Starting with the first line below, extract each line through the one that contains "Viewport: 738px width, 383px height.", inclusive, excluding pictures.

**Data for processing**:
§

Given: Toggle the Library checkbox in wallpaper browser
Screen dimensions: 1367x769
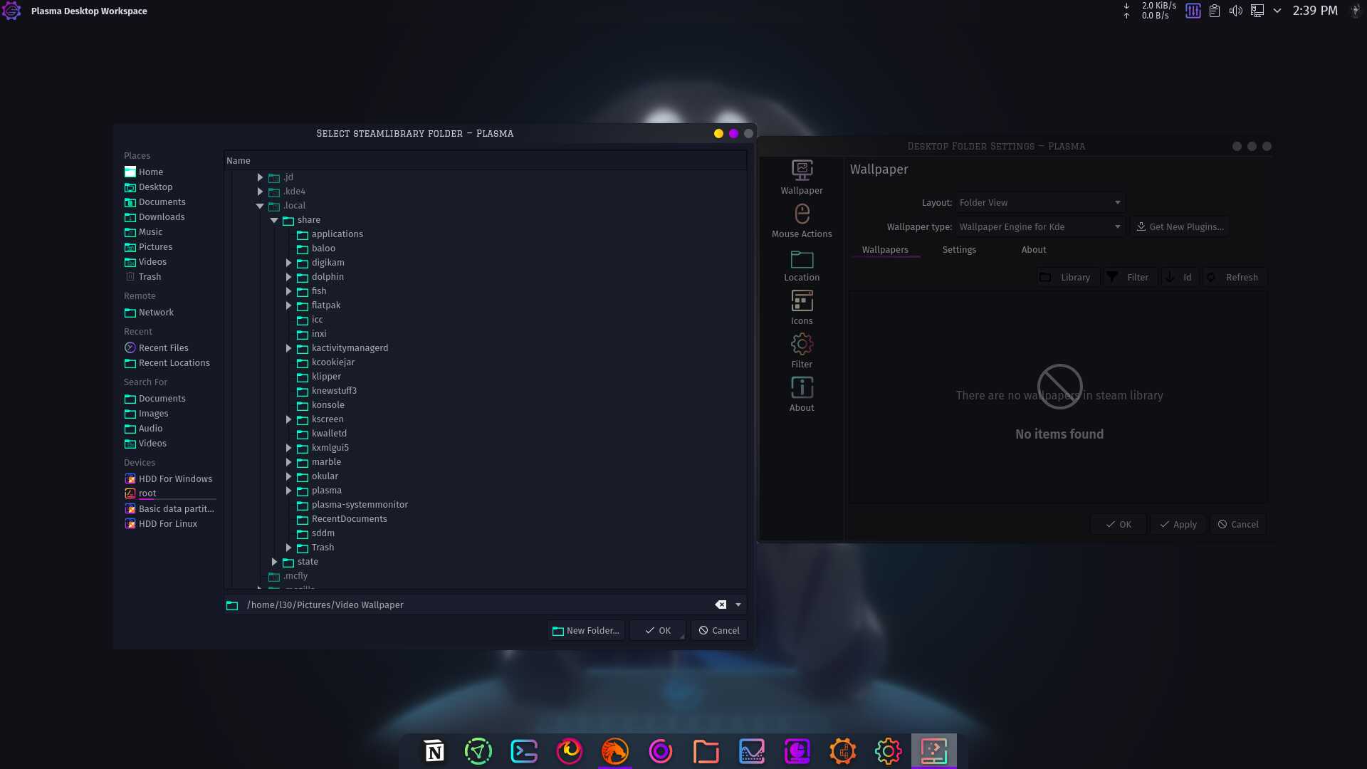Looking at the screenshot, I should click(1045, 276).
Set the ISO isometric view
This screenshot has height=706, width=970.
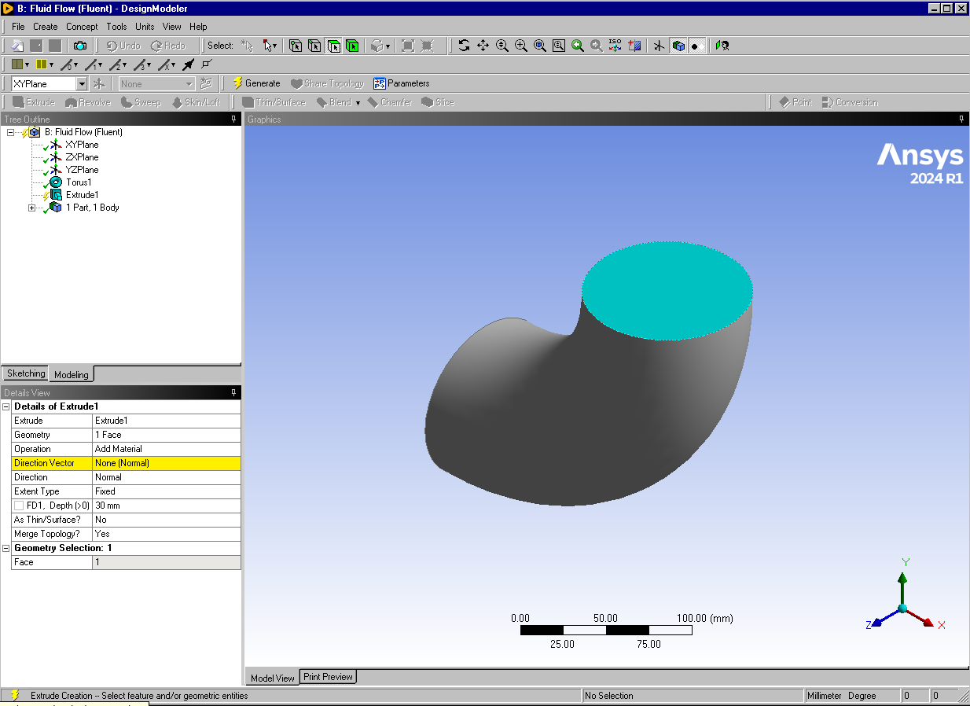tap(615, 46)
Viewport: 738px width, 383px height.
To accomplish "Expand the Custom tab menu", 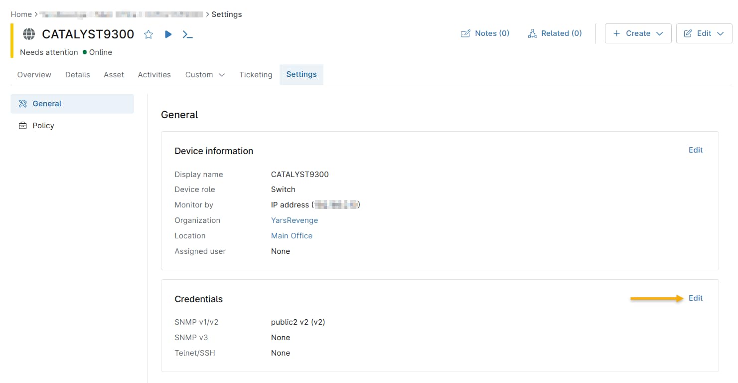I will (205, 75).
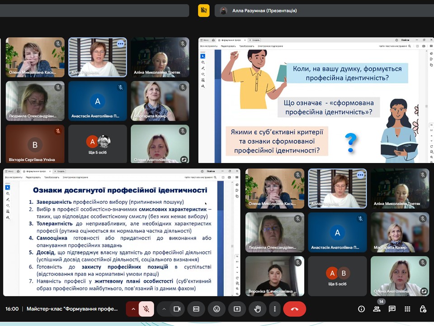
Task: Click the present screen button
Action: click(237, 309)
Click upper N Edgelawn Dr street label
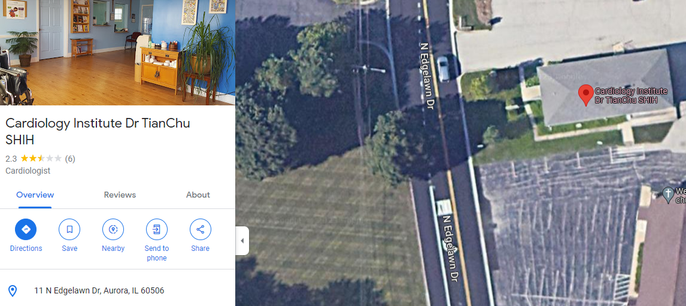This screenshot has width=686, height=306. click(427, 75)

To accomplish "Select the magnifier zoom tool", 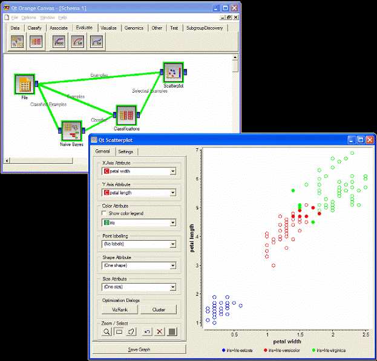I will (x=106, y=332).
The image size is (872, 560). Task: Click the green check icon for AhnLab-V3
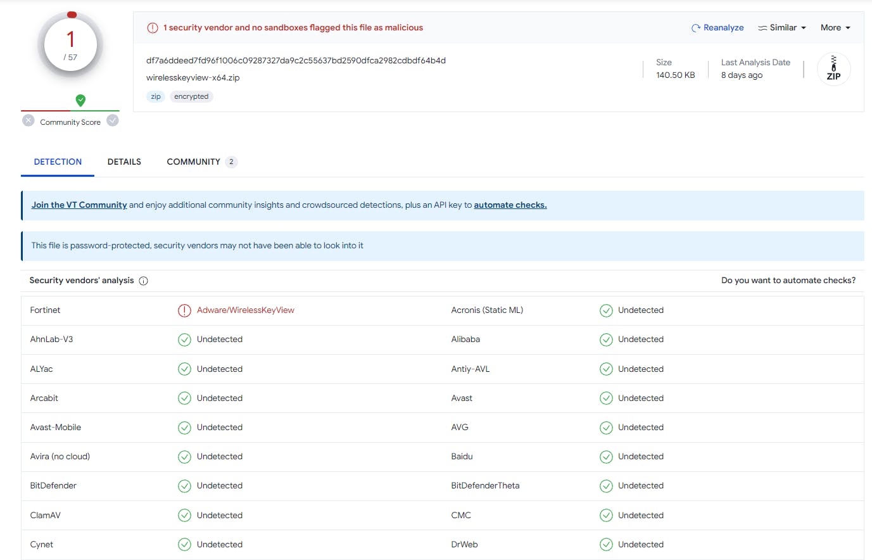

§

**Exercise solution**:
Given: Toggle the Library checkbox in wallpaper browser
Screen dimensions: 1367x769
Looking at the screenshot, I should click(1045, 276).
Set the ISO isometric view
This screenshot has height=706, width=970.
tap(615, 46)
Viewport: 738px width, 383px height.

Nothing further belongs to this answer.